DIRECTIONS FOR THIS TASK: Please copy, exactly as they appear below, the lines from the one containing "Tap the Create Ad plus icon" through the one containing "Given: Click the".

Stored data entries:
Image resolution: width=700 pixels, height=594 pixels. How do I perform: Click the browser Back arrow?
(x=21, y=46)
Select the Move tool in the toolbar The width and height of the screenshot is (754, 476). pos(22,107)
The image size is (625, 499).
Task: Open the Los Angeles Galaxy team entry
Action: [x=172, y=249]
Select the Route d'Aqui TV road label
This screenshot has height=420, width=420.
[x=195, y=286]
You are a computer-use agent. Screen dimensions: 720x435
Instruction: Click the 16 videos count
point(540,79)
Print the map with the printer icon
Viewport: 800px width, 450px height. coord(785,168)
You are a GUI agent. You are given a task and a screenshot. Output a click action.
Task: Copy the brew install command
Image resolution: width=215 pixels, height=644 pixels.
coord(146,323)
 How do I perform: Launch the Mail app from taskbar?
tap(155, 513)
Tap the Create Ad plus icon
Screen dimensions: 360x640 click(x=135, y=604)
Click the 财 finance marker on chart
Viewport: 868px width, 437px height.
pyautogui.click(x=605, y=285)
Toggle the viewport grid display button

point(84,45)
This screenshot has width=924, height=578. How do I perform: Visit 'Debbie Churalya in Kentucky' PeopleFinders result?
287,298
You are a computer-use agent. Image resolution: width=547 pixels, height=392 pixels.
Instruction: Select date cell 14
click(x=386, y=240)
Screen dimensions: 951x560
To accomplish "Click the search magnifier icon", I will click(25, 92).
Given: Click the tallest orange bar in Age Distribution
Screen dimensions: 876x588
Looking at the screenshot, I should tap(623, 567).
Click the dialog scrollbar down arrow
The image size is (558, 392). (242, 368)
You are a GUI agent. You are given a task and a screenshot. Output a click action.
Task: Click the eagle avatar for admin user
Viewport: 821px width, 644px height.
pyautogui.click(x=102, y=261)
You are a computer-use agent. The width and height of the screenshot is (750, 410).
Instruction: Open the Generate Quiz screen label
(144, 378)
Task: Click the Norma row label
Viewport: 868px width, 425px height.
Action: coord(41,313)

SOLUTION TO THIS PROBLEM:
Tap the Create Ad plus icon
Screen dimensions: 360x640 click(x=135, y=604)
Click the 财 finance marker on chart
Viewport: 868px width, 437px height.
pyautogui.click(x=605, y=285)
Toggle the viewport grid display button

point(84,45)
This screenshot has width=924, height=578. How do I perform: Visit 'Debbie Churalya in Kentucky' PeopleFinders result?
287,298
You are a computer-use agent. Image resolution: width=547 pixels, height=392 pixels.
Instruction: Select date cell 14
click(x=386, y=240)
Screen dimensions: 951x560
To accomplish "Click the search magnifier icon", I will click(25, 92).
Given: Click the tallest orange bar in Age Distribution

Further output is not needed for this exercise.